Bitcoin (BTC) has historically maintained an inverse relationship with the US Dollar Index (DXY), which tracks the dollar’s strength against a basket of major foreign currencies.

While this correlation shifts over time, Bitcoin’s drop below $114,000 on Friday coincided with the DXY climbing to its highest level in more than two months.

Traders are now watching for Bitcoin to reclaim the $120,000 mark as the US dollar reversed direction and began showing signs of weakness.

US Dollar Index (green, left) vs. BTC/USD (orange, right). Source: TradingView / Cointelegraph

The DXY fell to 98.5 on Wednesday after failing to regain the 100 level last Friday. A weaker-than-expected US jobs report for July prompted traders to increase wagers on multiple interest rate cuts by the Federal Reserve, undermining the dollar’s yield advantage, according to Bloomberg.

Reuters also noted inflationary concerns as the US imposed new import tariffs on dozens of trade partners, a move that can raise domestic prices and further pressure monetary policy.

Weak USD can boost Bitcoin, but recession fears cap gains

A softer US dollar can be supportive for Bitcoin’s price, yet the opposite may occur if investors anticipate an economic slowdown or turn risk-averse for any reason.

For example, between June and September 2024, the DXY declined from 106 to 101, but Bitcoin repeatedly failed to hold above $67,000 and eventually dropped to $53,000 by early September.

US Dollar Index (green, left) vs.

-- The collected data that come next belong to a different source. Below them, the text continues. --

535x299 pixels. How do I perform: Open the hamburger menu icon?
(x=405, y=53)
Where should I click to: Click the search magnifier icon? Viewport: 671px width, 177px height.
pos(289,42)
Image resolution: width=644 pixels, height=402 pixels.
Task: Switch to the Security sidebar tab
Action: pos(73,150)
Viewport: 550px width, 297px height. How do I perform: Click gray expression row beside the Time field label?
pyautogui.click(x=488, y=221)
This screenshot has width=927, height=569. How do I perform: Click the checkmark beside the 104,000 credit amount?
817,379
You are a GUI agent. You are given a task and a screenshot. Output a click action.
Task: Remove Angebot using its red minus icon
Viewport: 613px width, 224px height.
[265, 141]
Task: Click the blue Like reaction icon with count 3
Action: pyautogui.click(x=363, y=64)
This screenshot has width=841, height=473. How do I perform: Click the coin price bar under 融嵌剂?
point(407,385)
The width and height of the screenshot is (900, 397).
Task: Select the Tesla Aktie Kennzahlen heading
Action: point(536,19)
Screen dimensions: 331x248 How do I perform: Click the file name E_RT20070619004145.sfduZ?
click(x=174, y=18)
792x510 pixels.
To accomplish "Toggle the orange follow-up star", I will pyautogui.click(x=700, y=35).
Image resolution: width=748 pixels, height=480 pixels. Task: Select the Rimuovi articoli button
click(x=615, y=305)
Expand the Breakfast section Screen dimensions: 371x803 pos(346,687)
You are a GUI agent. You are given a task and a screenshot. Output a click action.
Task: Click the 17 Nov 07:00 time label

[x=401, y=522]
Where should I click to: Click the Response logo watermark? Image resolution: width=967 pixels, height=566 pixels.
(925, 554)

BTC/USD (orange, right) in 2024. Source: TradingView/Cointelegraph

One way analysts gauge market sentiment is by tracking the ICE BofA High Yield Option-Adjusted Spread, a measure of the extra compensation investors demand over risk-free rates for holding lower-rated corporate bonds.

This spread incorporates credit and liquidity risks, making it a widely used proxy for risk appetite. A higher reading signals greater caution in markets, while a lower reading suggests investors are more willing to take on risk.

ICE BofA high yield option-adjusted spread. Source: TradingView / Cointelegraph

The spread spiked briefly in August and September 2024, coinciding with a weaker US dollar and falling Bitcoin prices. More recently, it dropped sharply to 2.85 by late July 2025 after peaking at 4.60 in April. This decline matched Bitcoin’s rally from its $74,500 low on April 7, underscoring how improved credit sentiment can support risk assets.

Related: Bitcoin may still have steam for $250K this year: Fundstrat’s Tom Lee

The US corporate bond market totals $11.4 trillion in assets, according to SIFMA Research, and its influence on the economy is substantial.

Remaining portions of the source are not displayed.